The Commodities Feed: WTI above $80/bbl

Energy

Oil prices continue to edge higher. NYMEX WTI broke above US$80/bbl on Friday for the first time since November 2014. ICE Brent is comfortably trading above US$80/bbl, although still below the levels seen in 2018. This strength has continued in early morning trading today. Power concerns continue to offer support to the oil market. This is a trend we are likely to see continue through the winter. China is taking steps to try alleviate the tightness in the domestic coal market, by pushing local mines to increase output. However, heavy rains in Shanxi province over the last week has led to some mines having to temporarily shut in the region.  

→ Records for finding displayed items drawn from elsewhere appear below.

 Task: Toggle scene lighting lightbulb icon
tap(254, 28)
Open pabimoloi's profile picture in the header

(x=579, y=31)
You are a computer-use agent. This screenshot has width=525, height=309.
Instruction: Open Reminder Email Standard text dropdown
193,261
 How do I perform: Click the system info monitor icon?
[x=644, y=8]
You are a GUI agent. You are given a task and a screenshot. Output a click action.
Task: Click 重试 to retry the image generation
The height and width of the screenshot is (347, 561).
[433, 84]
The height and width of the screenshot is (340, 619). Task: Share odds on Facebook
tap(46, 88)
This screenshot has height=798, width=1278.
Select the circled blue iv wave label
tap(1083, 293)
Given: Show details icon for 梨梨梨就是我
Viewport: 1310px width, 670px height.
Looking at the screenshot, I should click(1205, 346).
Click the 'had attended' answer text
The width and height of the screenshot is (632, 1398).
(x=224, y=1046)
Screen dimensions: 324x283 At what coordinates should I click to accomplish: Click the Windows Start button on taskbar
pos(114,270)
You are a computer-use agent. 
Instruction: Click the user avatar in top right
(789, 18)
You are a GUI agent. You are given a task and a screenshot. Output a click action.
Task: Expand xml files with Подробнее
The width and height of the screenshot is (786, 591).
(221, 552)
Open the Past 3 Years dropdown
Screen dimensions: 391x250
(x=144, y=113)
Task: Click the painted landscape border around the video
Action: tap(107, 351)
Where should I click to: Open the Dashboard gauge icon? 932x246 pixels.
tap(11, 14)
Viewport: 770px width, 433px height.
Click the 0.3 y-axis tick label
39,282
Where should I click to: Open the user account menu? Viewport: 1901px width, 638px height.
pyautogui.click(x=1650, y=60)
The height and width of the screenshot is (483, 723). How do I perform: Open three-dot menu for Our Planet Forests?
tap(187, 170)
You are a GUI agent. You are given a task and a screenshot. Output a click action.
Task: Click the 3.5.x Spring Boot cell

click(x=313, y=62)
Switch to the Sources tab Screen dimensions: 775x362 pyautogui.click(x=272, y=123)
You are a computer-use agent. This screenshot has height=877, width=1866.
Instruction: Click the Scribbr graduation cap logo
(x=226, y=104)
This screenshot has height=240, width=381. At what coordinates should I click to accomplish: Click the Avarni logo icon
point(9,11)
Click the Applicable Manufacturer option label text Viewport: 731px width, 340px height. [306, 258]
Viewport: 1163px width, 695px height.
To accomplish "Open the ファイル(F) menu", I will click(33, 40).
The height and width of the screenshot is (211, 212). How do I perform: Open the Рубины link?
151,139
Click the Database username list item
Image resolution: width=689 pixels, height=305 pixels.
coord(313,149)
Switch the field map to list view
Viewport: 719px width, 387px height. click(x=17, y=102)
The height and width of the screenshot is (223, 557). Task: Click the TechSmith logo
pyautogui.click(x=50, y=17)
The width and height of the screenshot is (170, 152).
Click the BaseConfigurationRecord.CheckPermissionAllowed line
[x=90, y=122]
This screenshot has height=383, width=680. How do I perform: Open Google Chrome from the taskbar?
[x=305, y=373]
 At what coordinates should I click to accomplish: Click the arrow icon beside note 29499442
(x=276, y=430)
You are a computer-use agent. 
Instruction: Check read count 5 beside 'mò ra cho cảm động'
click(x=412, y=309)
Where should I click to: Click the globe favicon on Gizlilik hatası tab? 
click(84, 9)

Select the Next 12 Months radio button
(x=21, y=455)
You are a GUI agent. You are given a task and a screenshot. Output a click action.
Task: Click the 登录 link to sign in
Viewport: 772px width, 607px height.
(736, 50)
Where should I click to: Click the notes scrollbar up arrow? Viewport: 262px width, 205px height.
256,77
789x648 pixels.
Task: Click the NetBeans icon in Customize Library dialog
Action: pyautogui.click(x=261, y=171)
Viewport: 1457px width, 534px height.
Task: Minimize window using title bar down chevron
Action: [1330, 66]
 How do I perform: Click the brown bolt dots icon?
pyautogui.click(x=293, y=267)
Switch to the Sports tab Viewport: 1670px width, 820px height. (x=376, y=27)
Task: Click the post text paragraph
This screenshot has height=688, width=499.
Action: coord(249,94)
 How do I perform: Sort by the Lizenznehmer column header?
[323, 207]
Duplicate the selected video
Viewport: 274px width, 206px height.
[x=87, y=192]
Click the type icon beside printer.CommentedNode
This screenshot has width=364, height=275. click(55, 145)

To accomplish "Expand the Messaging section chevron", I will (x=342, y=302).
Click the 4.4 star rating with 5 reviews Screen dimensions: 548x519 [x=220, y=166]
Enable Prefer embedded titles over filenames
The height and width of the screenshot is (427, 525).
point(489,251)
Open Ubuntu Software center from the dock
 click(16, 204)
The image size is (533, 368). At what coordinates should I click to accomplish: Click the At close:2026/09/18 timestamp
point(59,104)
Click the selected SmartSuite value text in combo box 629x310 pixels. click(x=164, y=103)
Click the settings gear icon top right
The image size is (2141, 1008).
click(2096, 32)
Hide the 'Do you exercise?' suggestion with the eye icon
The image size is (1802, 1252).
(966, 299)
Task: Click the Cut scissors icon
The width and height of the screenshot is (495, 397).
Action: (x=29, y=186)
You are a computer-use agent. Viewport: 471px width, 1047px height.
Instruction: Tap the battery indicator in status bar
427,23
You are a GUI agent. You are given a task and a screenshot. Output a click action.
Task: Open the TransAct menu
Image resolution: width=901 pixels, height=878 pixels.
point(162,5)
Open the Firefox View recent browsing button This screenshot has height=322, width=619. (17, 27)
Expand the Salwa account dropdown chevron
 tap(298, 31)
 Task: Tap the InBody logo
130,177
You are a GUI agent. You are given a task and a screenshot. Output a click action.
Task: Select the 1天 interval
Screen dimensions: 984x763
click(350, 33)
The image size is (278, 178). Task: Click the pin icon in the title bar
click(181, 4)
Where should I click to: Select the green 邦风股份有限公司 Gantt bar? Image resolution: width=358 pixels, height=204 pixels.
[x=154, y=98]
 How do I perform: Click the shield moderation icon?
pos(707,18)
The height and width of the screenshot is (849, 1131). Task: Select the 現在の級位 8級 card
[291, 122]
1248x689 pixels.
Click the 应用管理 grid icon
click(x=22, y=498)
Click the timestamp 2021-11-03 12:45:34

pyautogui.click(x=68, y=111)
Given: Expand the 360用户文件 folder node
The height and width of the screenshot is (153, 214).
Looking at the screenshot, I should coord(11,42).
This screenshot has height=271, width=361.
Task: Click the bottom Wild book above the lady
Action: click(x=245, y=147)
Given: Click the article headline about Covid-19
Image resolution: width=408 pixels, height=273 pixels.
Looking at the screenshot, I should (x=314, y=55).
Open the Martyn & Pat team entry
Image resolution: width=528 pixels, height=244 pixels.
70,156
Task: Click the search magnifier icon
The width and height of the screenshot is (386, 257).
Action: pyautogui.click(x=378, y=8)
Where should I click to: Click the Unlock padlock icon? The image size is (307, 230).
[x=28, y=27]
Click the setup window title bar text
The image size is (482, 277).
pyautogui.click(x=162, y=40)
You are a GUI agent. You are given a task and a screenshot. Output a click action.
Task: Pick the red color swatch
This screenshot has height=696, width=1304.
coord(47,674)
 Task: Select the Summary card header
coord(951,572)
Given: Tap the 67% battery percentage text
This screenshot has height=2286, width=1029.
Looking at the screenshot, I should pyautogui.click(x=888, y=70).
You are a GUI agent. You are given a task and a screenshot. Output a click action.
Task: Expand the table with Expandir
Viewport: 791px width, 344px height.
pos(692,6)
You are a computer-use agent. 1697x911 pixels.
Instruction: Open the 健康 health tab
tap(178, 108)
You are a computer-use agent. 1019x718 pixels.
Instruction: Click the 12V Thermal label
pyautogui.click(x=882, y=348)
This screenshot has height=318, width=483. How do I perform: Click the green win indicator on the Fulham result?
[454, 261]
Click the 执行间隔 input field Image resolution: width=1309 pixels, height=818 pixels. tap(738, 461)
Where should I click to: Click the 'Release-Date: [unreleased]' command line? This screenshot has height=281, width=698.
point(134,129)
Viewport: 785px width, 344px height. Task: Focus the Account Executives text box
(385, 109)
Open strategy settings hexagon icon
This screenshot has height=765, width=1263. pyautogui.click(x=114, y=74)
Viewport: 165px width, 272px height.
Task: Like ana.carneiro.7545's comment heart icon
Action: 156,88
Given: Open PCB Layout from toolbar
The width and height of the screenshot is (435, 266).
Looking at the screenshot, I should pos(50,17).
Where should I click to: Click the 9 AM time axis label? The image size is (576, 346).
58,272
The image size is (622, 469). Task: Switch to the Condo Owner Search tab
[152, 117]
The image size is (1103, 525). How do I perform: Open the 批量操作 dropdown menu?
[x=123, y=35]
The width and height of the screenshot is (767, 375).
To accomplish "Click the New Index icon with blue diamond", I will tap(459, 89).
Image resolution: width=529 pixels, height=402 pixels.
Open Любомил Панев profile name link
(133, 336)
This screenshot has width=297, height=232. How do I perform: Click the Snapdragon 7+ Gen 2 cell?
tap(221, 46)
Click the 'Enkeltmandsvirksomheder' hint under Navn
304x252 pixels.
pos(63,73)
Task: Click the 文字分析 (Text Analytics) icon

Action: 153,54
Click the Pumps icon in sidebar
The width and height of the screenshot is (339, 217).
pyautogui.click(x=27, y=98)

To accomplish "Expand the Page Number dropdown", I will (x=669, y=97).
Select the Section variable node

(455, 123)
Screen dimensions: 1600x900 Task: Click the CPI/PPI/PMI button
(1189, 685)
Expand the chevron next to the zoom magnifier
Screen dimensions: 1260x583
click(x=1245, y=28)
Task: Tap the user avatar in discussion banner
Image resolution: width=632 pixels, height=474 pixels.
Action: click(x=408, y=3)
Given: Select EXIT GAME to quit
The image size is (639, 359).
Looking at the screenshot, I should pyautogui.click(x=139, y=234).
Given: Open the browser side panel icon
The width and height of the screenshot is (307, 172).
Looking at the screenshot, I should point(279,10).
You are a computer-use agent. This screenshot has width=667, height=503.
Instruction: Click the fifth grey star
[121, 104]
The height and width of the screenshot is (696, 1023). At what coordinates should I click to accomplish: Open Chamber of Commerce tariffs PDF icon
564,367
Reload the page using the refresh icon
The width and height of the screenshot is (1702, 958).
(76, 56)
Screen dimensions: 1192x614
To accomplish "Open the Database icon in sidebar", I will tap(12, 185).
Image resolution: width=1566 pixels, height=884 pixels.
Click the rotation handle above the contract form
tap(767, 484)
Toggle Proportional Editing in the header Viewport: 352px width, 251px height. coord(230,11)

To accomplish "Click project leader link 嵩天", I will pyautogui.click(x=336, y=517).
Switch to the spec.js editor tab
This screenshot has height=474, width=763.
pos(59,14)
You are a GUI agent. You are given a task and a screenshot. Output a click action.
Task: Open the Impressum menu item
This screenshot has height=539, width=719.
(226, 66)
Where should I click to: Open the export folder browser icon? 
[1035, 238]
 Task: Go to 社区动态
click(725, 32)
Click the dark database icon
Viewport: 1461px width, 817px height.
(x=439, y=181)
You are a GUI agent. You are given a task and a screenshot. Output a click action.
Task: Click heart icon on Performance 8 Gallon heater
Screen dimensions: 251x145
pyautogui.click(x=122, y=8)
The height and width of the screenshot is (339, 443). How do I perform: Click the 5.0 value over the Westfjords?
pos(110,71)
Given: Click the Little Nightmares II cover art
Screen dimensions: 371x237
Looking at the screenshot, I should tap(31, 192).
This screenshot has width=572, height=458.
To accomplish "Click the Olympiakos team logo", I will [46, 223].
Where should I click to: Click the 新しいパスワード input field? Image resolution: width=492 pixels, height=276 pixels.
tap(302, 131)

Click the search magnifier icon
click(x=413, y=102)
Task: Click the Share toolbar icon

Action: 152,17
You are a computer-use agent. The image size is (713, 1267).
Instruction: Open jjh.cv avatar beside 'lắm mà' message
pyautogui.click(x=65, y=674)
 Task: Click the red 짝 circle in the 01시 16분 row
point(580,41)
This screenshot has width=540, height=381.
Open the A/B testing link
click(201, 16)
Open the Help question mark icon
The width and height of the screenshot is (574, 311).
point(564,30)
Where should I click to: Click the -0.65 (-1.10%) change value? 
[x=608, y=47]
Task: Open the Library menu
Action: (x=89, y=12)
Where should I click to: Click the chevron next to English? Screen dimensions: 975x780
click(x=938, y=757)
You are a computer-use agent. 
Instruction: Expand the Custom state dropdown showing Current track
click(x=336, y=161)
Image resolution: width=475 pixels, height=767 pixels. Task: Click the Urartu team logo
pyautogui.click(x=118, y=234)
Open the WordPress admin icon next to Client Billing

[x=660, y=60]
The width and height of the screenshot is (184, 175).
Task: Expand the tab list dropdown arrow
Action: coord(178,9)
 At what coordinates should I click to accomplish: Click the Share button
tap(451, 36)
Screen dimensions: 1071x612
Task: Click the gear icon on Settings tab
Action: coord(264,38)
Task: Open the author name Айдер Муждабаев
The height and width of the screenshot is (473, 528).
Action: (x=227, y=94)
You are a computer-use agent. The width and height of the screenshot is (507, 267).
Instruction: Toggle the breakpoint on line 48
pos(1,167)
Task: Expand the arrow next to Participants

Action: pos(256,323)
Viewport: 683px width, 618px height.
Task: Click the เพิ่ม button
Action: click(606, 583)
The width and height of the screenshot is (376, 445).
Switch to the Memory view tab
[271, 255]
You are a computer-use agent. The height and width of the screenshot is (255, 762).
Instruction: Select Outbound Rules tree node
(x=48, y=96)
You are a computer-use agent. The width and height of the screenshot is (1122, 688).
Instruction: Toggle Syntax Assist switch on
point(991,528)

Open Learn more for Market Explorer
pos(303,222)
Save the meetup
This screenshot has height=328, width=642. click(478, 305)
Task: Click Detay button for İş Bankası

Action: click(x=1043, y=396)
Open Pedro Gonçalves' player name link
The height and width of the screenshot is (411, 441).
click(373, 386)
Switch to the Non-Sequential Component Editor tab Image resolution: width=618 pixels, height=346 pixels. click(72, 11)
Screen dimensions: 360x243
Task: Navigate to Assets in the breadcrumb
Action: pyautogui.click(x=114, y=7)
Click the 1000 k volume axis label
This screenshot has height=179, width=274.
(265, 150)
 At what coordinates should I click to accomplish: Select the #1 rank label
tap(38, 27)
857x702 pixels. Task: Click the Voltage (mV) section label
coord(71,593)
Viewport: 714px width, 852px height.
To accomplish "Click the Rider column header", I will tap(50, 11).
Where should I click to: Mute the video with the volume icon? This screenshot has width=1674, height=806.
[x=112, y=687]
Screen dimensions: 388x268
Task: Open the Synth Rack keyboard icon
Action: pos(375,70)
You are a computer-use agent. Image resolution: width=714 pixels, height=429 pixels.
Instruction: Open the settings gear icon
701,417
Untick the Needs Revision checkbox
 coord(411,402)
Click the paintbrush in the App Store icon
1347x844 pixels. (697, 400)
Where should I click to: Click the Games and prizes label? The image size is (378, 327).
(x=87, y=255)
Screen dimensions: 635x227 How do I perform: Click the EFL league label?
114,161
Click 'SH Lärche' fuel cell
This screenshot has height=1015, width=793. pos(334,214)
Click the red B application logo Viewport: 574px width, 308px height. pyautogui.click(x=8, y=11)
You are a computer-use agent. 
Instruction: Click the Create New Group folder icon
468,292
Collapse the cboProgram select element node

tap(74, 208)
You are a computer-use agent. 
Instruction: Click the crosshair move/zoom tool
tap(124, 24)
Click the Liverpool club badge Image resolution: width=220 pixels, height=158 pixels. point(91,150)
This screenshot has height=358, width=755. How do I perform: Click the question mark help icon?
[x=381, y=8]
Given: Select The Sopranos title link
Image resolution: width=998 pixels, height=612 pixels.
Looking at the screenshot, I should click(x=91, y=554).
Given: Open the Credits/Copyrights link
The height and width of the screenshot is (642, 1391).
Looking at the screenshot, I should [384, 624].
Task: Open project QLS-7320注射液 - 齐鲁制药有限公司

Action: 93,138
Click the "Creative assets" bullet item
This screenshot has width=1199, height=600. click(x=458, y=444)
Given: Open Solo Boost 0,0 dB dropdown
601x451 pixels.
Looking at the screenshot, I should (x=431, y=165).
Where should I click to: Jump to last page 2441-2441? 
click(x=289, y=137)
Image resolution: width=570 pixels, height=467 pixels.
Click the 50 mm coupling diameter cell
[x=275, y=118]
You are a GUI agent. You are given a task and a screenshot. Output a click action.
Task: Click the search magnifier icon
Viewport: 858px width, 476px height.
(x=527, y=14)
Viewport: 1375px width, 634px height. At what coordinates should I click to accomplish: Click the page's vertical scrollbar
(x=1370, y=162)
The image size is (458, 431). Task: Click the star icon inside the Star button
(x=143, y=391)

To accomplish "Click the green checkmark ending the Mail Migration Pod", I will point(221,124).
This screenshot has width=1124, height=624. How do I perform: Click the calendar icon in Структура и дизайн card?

In Europe, natural gas prices have come off their highs last week, following comments from the Russian president last week, that Russia would be willing to stabilise gas markets.  However, prices levels still remain elevated.  TTF is trading just shy of EUR88/MWh, which is an oil equivalent of around US$170/bbl. The latest data from GIE shows that gas storage in Europe is a little over 76% full at the moment, compared to a 5-year average of almost 91%.

Given the move higher in the oil market in recent weeks, it is no surprise to see that speculators have increased their net longs in both ICE Brent and NYMEX WTI. The managed money net long position in WTI increased by 18,115 lots over the last reporting week to 316,157 lots as of last Tuesday, the largest position since the end of July. Although, clearly speculators still have some room to push the market, when you consider that they were holding a net long of around 426k lots back in June. The move in Brent was more modest. Speculators increased their net long by just 3,723 lots over the reporting week, to leave them with a net long of 332,677 lots as of last Tuesday.

Finally, on the agenda for this week, OPEC will be releasing its monthly oil market report on Wednesday, which will be followed by the IEA’s monthly oil report on Thursday. There will be interest from the market on what demand revisions will be made, given expectations of a demand boost due to gas to oil switching.